### What you have to do
Rewrite all the entries below, swapping every "Screen dimensions" for "Display size" and leaving everything else unchanged.

Word and element locating data
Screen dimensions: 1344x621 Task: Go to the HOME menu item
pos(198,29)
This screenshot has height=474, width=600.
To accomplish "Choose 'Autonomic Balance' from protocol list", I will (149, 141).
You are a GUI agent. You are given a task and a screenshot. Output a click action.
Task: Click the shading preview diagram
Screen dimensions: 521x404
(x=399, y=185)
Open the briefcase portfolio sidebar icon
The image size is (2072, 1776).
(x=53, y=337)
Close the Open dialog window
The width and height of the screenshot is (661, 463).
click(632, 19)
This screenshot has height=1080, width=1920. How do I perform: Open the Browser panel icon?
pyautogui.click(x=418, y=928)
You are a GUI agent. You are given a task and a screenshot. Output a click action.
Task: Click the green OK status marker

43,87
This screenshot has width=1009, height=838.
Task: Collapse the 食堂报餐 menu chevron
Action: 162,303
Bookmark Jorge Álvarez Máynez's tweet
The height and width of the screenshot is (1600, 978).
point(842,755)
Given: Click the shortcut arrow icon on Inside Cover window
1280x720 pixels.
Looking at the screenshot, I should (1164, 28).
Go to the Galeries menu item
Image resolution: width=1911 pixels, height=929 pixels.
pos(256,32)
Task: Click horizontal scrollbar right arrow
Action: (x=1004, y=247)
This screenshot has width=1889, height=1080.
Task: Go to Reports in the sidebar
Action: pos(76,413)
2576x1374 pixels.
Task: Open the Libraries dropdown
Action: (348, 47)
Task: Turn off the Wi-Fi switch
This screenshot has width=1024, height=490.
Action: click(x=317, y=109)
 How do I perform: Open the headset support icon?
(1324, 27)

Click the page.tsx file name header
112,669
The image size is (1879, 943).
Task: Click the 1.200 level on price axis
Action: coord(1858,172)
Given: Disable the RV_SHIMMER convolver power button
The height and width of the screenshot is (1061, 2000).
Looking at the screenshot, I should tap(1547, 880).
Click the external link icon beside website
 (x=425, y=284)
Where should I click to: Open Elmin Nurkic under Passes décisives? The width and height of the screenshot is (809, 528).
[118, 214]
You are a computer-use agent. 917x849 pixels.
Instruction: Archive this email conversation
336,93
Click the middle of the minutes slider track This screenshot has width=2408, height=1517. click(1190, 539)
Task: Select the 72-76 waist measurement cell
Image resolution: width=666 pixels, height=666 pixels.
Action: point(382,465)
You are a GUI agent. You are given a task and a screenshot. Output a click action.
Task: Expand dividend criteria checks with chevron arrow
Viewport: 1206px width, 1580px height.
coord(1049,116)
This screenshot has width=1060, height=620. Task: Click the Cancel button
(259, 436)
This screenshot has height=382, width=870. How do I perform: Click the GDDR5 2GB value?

### Task answer
Display size: 1344x621 Task: Go to the HOME menu item
pos(198,29)
This screenshot has height=474, width=600.
To accomplish "Choose 'Autonomic Balance' from protocol list", I will (149, 141).
You are a GUI agent. You are given a task and a screenshot. Output a click action.
Task: Click the shading preview diagram
Display size: 521x404
(x=399, y=185)
Open the briefcase portfolio sidebar icon
The image size is (2072, 1776).
(x=53, y=337)
Close the Open dialog window
The width and height of the screenshot is (661, 463).
click(632, 19)
This screenshot has height=1080, width=1920. How do I perform: Open the Browser panel icon?
pyautogui.click(x=418, y=928)
You are a GUI agent. You are given a task and a screenshot. Output a click action.
Task: Click the green OK status marker

43,87
This screenshot has width=1009, height=838.
Task: Collapse the 食堂报餐 menu chevron
Action: 162,303
Bookmark Jorge Álvarez Máynez's tweet
The height and width of the screenshot is (1600, 978).
point(842,755)
Given: Click the shortcut arrow icon on Inside Cover window
1280x720 pixels.
Looking at the screenshot, I should (1164, 28).
Go to the Galeries menu item
Image resolution: width=1911 pixels, height=929 pixels.
pos(256,32)
Task: Click horizontal scrollbar right arrow
Action: (x=1004, y=247)
This screenshot has width=1889, height=1080.
Task: Go to Reports in the sidebar
Action: pos(76,413)
2576x1374 pixels.
Task: Open the Libraries dropdown
Action: (348, 47)
Task: Turn off the Wi-Fi switch
This screenshot has width=1024, height=490.
Action: click(x=317, y=109)
 How do I perform: Open the headset support icon?
(1324, 27)

Click the page.tsx file name header
112,669
The image size is (1879, 943).
Task: Click the 1.200 level on price axis
Action: coord(1858,172)
Given: Disable the RV_SHIMMER convolver power button
The height and width of the screenshot is (1061, 2000).
Looking at the screenshot, I should tap(1547, 880).
Click the external link icon beside website
 (x=425, y=284)
Where should I click to: Open Elmin Nurkic under Passes décisives? The width and height of the screenshot is (809, 528).
[118, 214]
You are a computer-use agent. 917x849 pixels.
Instruction: Archive this email conversation
336,93
Click the middle of the minutes slider track This screenshot has width=2408, height=1517. click(1190, 539)
Task: Select the 72-76 waist measurement cell
Image resolution: width=666 pixels, height=666 pixels.
Action: point(382,465)
You are a GUI agent. You are given a task and a screenshot. Output a click action.
Task: Expand dividend criteria checks with chevron arrow
Viewport: 1206px width, 1580px height.
coord(1049,116)
This screenshot has width=1060, height=620. Task: Click the Cancel button
(259, 436)
This screenshot has height=382, width=870. How do I perform: Click the GDDR5 2GB value?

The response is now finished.